EU agrees world's first bond issuance rules to combat greenwashing

Plenary session at the European Parliament in Strasbourg · Reuters

By Huw Jones

LONDON (Reuters) - The European Union said on Wednesday it had reached a deal on the world's first set of comprehensive rules for issuing green bonds to meet the bloc's net zero goals, although compliance will be on a voluntary basis.

EU member states and the European Parliament jointly agreed on Tuesday standards for companies that want to use the term "European green bond" or EuGB.

Currently investors are faced with a plethora of national practices on green bonds which can be hard to compare, though an attempt to make the EU norms mandatory failed.

The rules will enable investors to identify high quality green bonds and companies, thereby reducing greenwashing or exaggerated environmentally-friendly claims, parliament said.

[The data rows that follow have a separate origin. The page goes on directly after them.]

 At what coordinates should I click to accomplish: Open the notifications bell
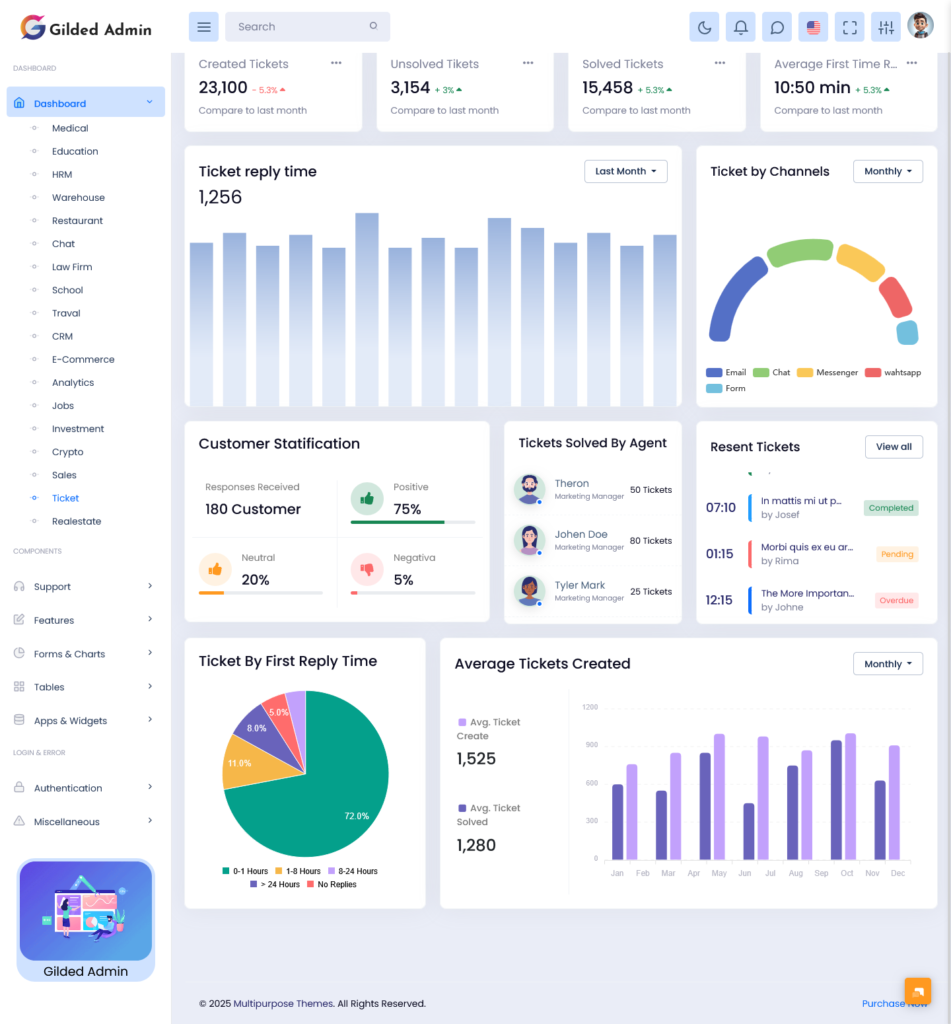click(x=740, y=27)
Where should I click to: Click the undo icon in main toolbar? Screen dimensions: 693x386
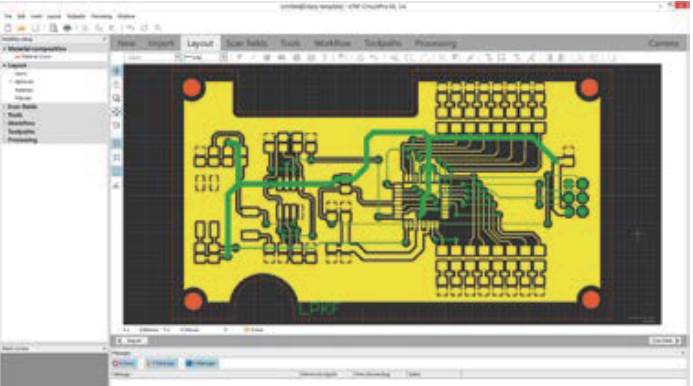click(129, 28)
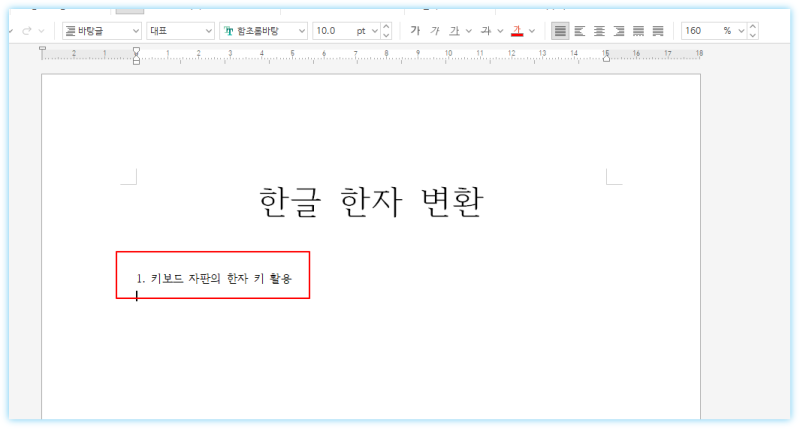This screenshot has width=800, height=429.
Task: Open the underline style dropdown arrow
Action: point(469,31)
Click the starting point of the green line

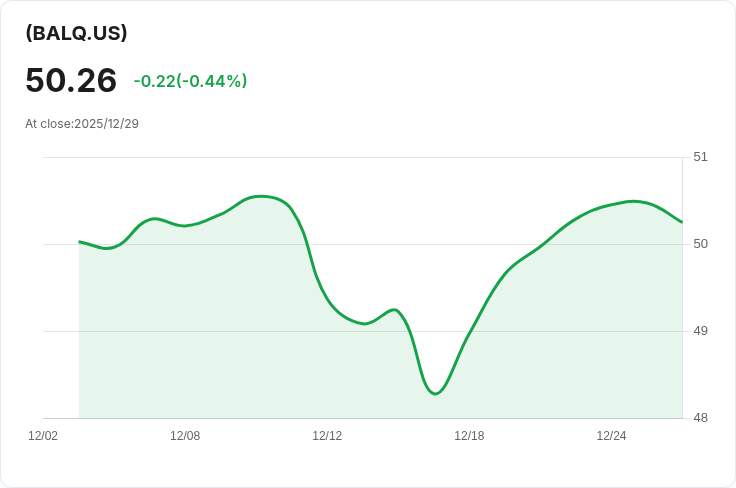[x=80, y=242]
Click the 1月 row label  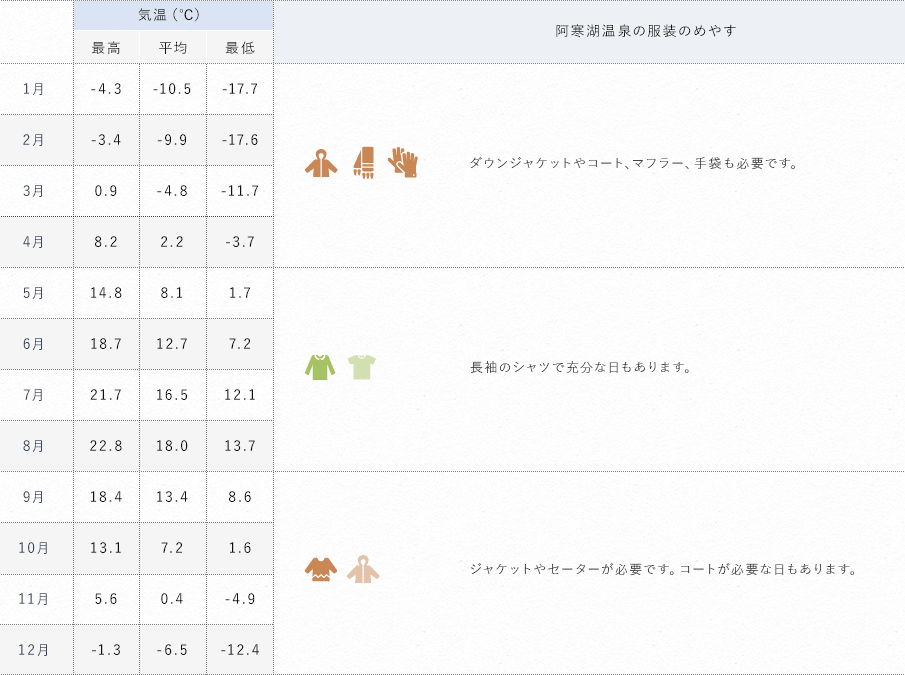pyautogui.click(x=33, y=89)
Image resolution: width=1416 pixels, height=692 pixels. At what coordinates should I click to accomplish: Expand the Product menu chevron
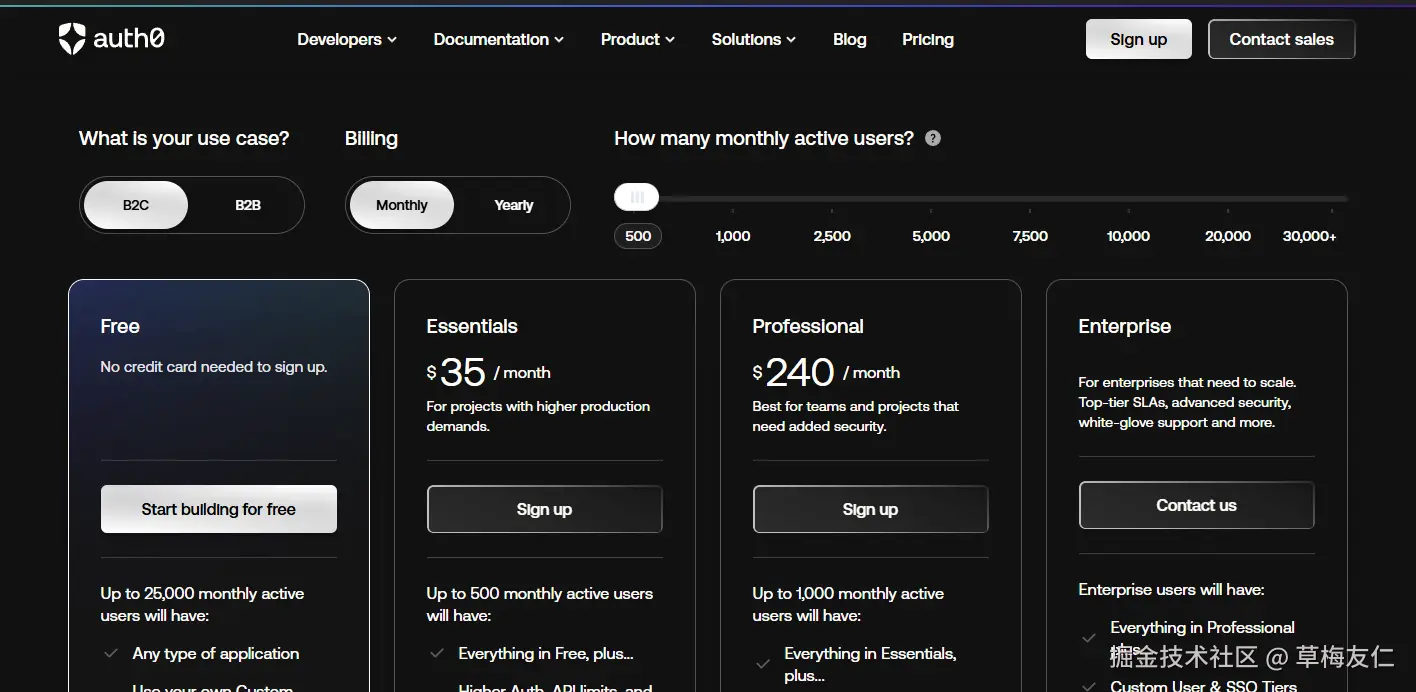670,40
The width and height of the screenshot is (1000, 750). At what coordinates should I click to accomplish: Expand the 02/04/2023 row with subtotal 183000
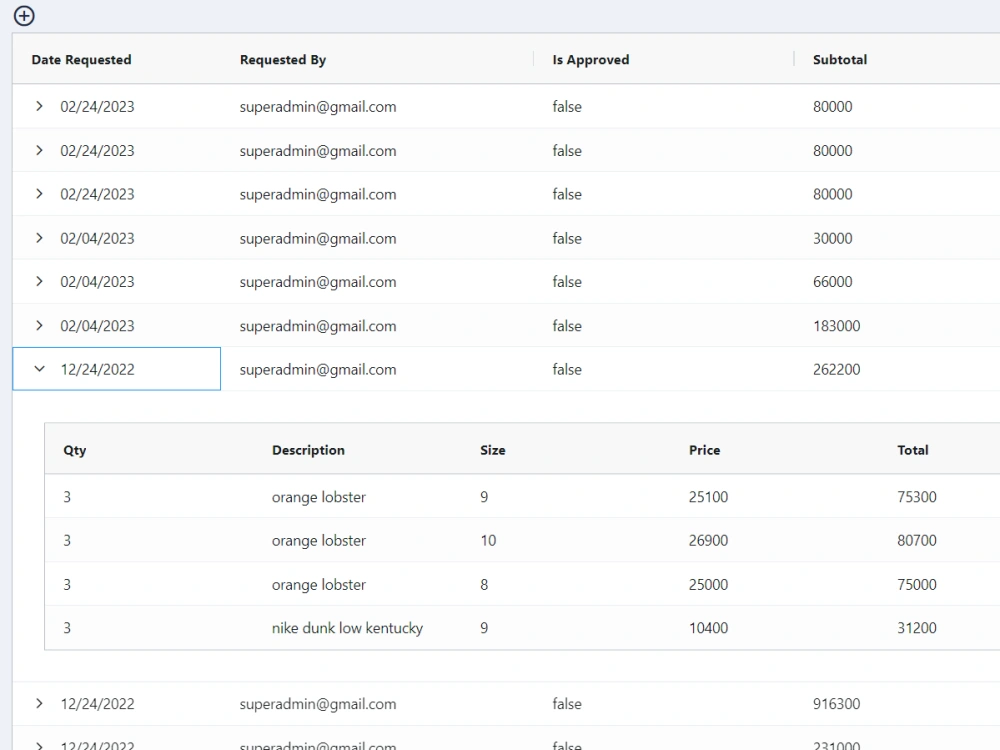tap(40, 325)
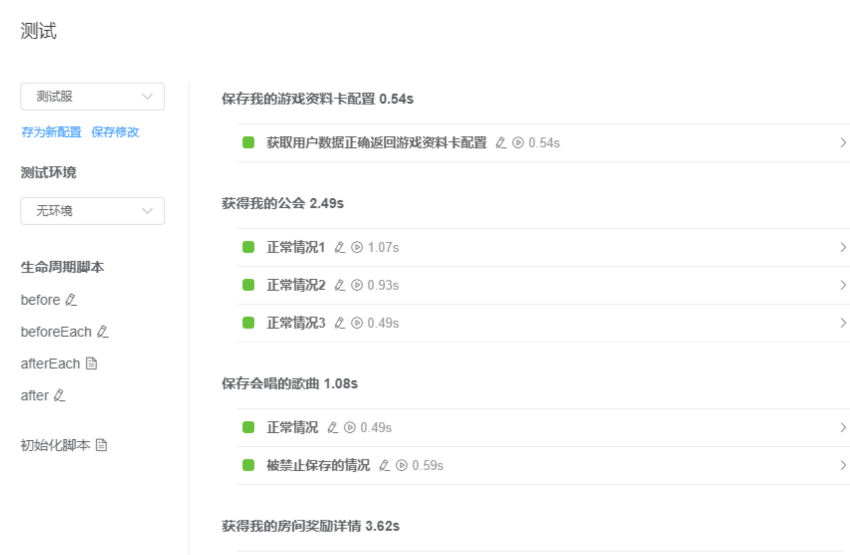Open the 初始化脚本 document icon

click(101, 445)
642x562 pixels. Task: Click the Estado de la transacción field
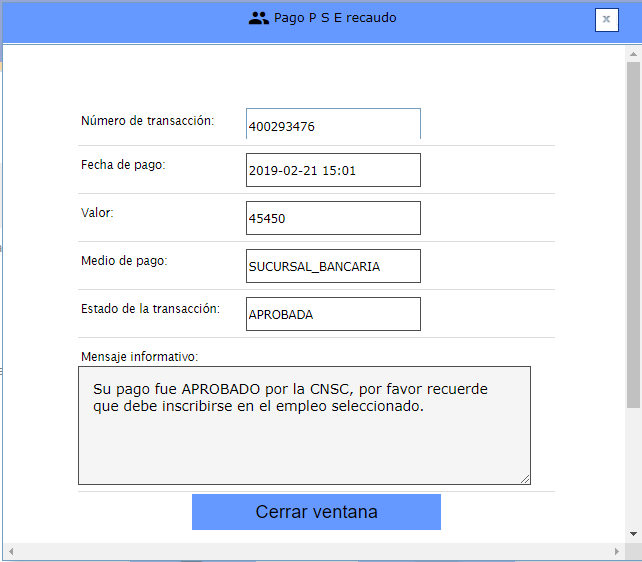pyautogui.click(x=333, y=314)
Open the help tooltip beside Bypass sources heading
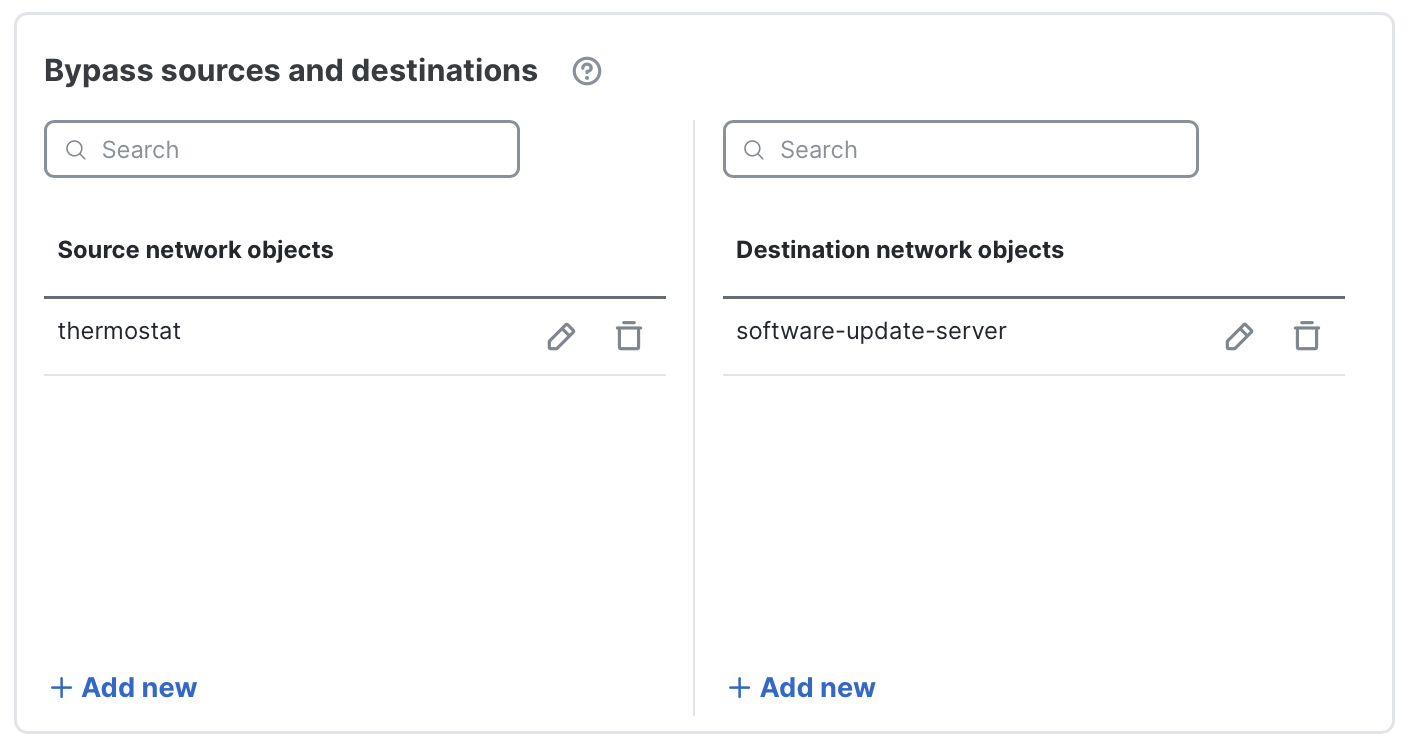 pos(587,71)
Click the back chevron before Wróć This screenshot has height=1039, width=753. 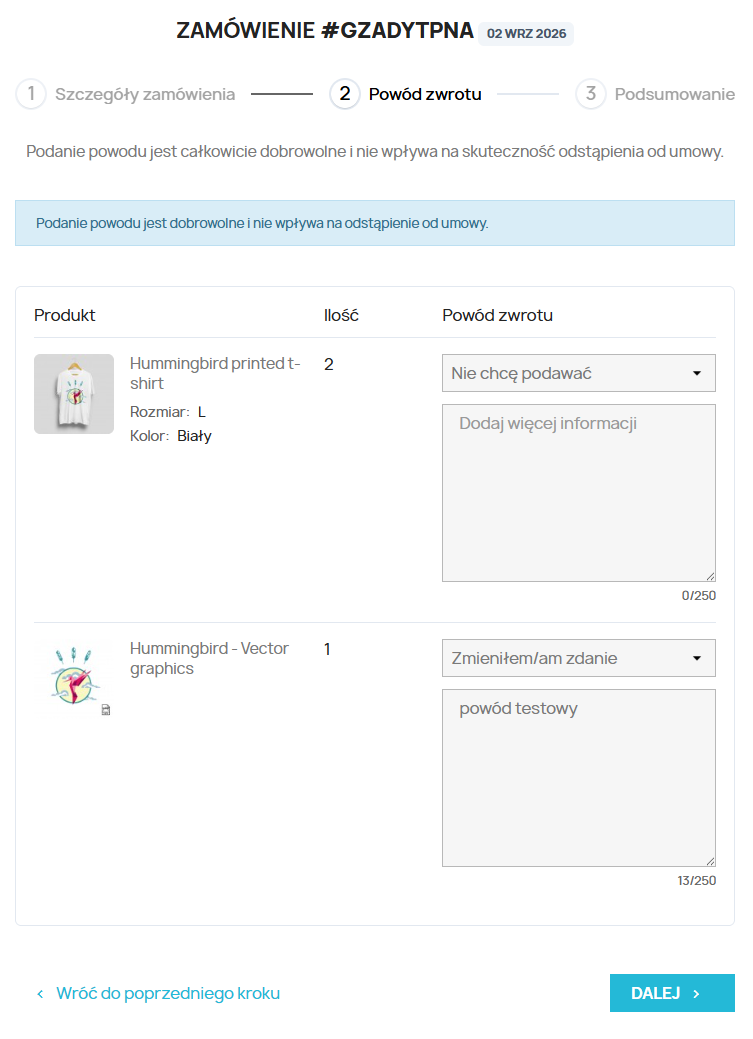[40, 994]
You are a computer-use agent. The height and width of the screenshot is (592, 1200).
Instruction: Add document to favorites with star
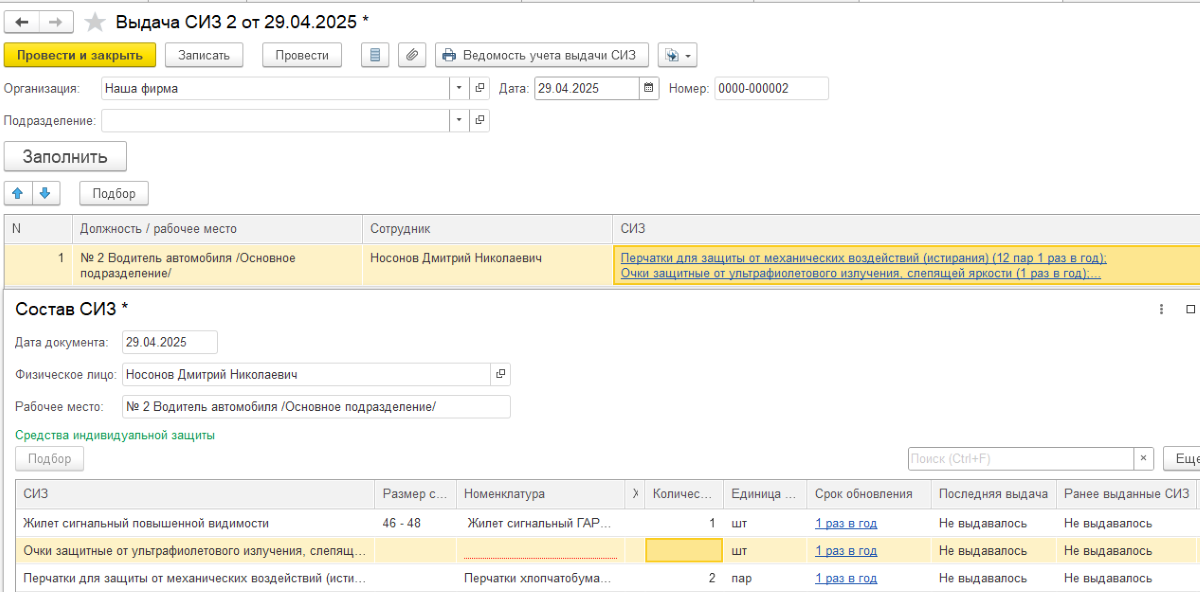(x=94, y=21)
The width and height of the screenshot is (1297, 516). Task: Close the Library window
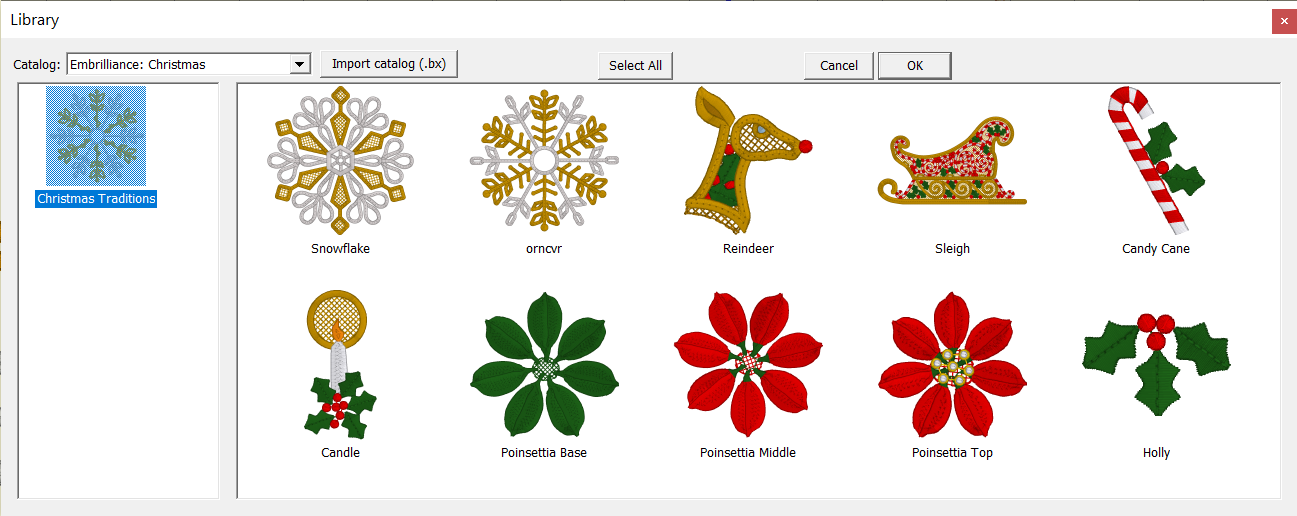tap(1284, 21)
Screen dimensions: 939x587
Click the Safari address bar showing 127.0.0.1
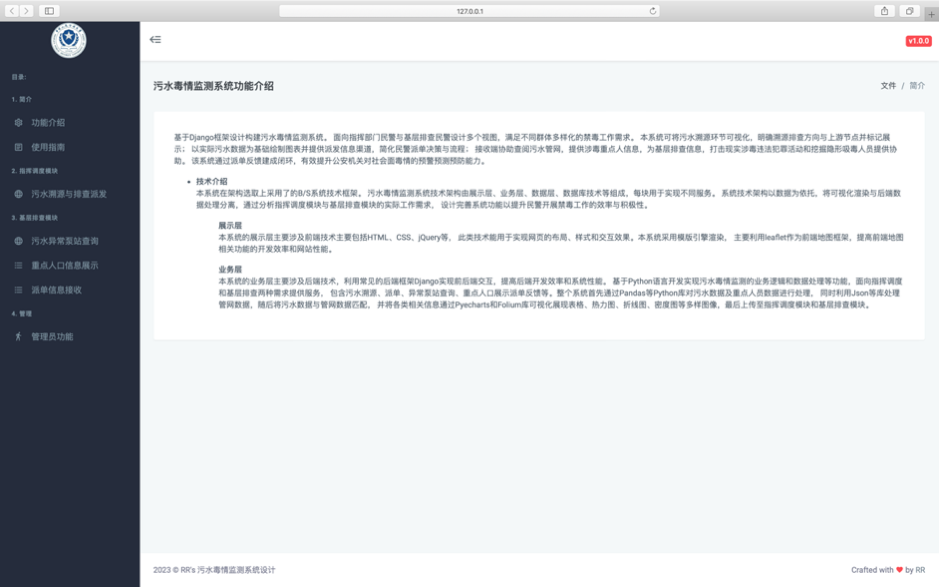(x=469, y=11)
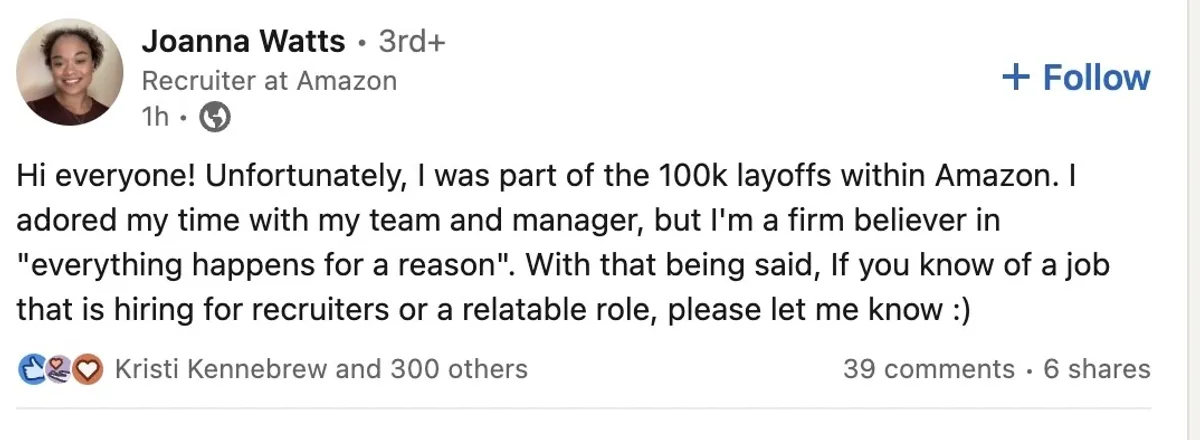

"Tonight the EU has taken a big step to green this massive market by adopting the first regulation in the world on green bonds," lawmaker Paul Tang said in a statement.

The green bond market broke through the half trillion dollar mark in 2021 for the first time, with Europe accounting for just over half of the issuance. Green bond issuance, however, is still only about 3-3.5% of total bond issuance, parliament said.

Investments must be in projects aligned with the EU's taxonomy, or guidebook, on sustainable projects.

The Association for Financial Markets in Europe (AFME), an industry body, said the new standards will complement existing norms, but more work was needed on making the taxonomy usable. The bloc has pledged to issue guidance on applying the taxonomy in practice.

The rules also put in place a clear reporting process on the use of the proceeds from the bond sale, and standardise how external reviewers verify that a bond is green, parliament said.

Companies issuing a green bond will have to show how the investments feed into their plans for transitioning to net zero, it added.

EU states and parliament need to formally rubber stamp the deal, which would apply a year after its entry into force.